Langue : français Auteur : Denis Vierge Lieu d'édition : Saint-Denis (Réunion) Éditeur : Des Bulles dans l'océan Année d'édition : 2014 Nombre de pages : 64 p. Illustration : Couleur Format : 32 x 24 cm. ISBN : 978-2-919069-19-4 et 978-2-919069-33-0 Âge de lecture : À partir de 13 ans Prix : 14 €
Près d'une cascade, un homme, une femme et un bébé

« Effets perdus : un beau Noir malgache ». Voilà les premiers mots d’une affiche signalant la fuite d’Ulysse, esclave marron s’étant échappé d’une plantation réunionnaise et qui, depuis, vit en clandestinité dans les Hauts de l’île. Si d’autres Marrons se sont regroupés dans une sorte de village clandestin, lui préfère son indépendance ; il participe cependant avec eux à diverses razzias chez leurs anciens propriétaires, en profitant pour capturer une esclave mulâtre. Entre la femme catholique imprégnée de la culture de ses maitres et l’homme malgache empli de haine envers les esclavagistes créoles va se nouer une relation singulière. Ils seront amenés à cohabiter puis à former une véritable famille, menant une vie consacrée à la recherche de nourriture et d’un abri, ainsi qu’à fuir les chasseurs partis à leur recherche, tout en étant emplis de méfiance vis à vis d’autres esclaves échappés qu’ils seront amenés à rencontrer.

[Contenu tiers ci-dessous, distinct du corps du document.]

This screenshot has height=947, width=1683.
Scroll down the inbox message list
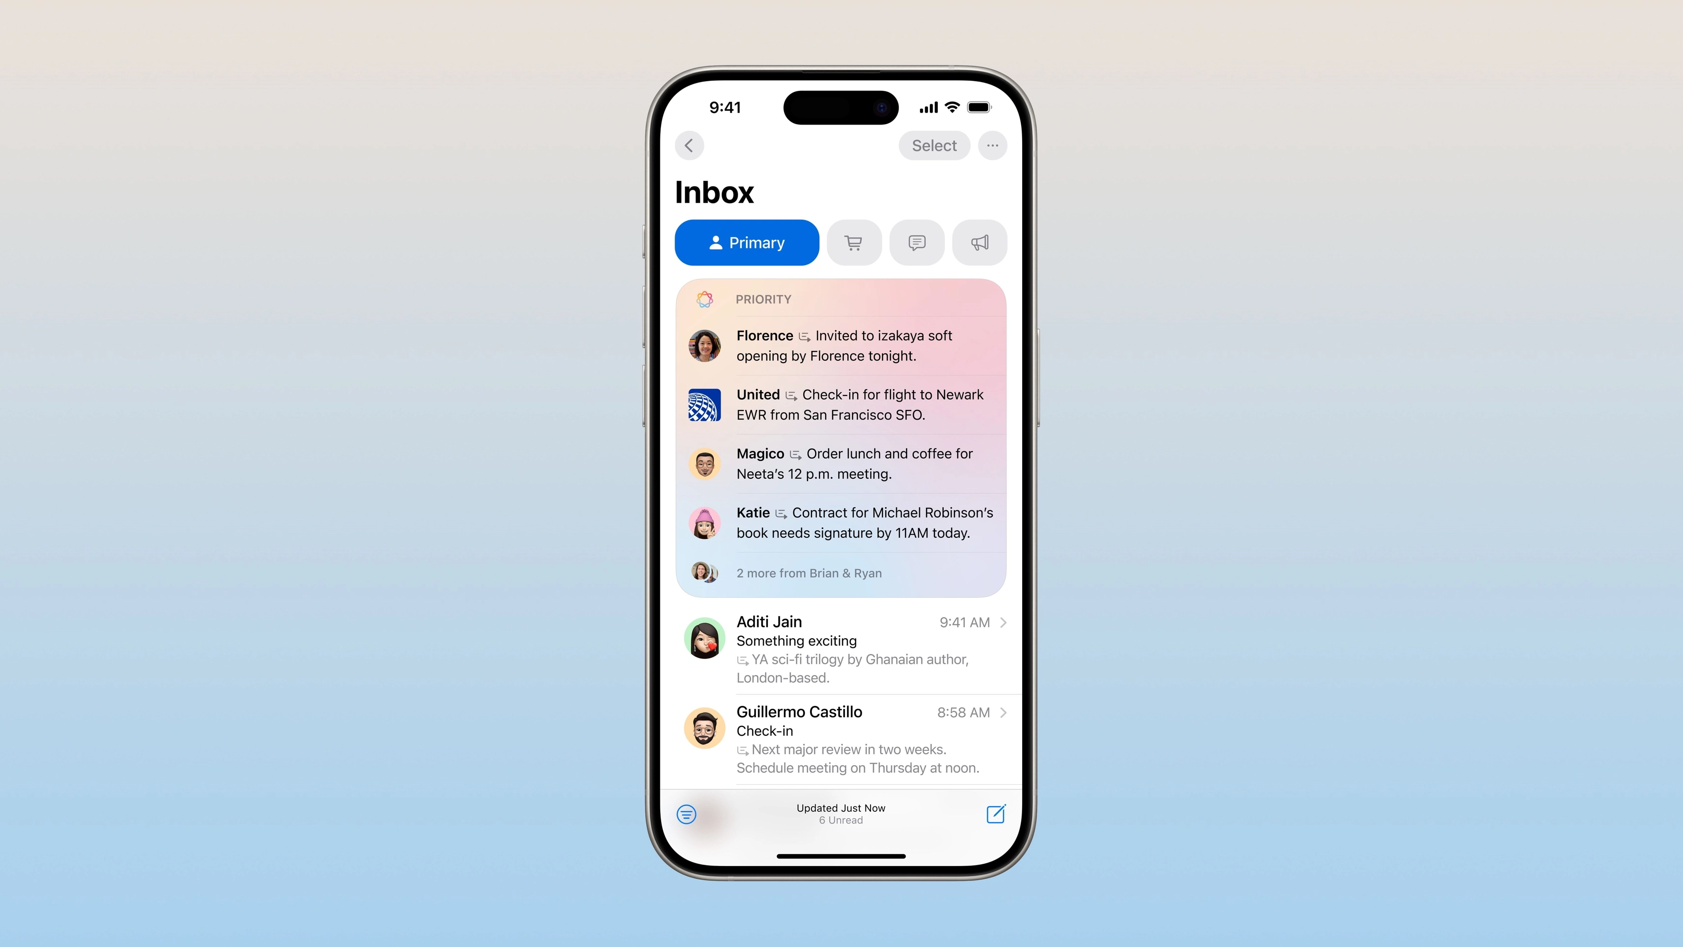[842, 648]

Ce diptyque de D. Vierge, dessinateur d’origine bordelaise, est un véritable coup de maitre. Richement documenté, il décrit très bien le contexte historique, l’environnement de La Réunion de la fin du XVIIIè siècle, notamment les conditions de vie des esclaves marrons, aux mœurs très différentes des colons et des esclaves des Bas de la Réunion. Mais c’est aussi une histoire captivante, sorte de robinsonnade portée par la personnalité étonnante d’Ulysse. Ce dernier refuse en effet de vivre avec d’autres par peur de la trahison ; il ne se fait par ailleurs aucune illusion quant à ses chances de rentrer sur son île d’origine. Il se sait perdu, la seule alternative qui lui reste étant de se reconstruire dans ces terres accidentées - et de se rappeler aux bons souvenirs de ses anciens maitres. Le dessin fait la part belle à la végétation luxuriante de ces régions de l’île, l’usage magnifique des couleurs permettant d’accentuer une des thématiques fondamentales de cette BD : ce rapprochement contraint d’un homme et de sa famille avec la nature. Toute leur vie quotidienne sera rythmée par une lutte quotidienne contre les éléments, lutte qu’ils jugeront cependant préférable à l’esclavage ainsi qu’à la civilisation européenne. Voilà une histoire pleine de violence et de fureur, mais, paradoxalement, profondément humaniste.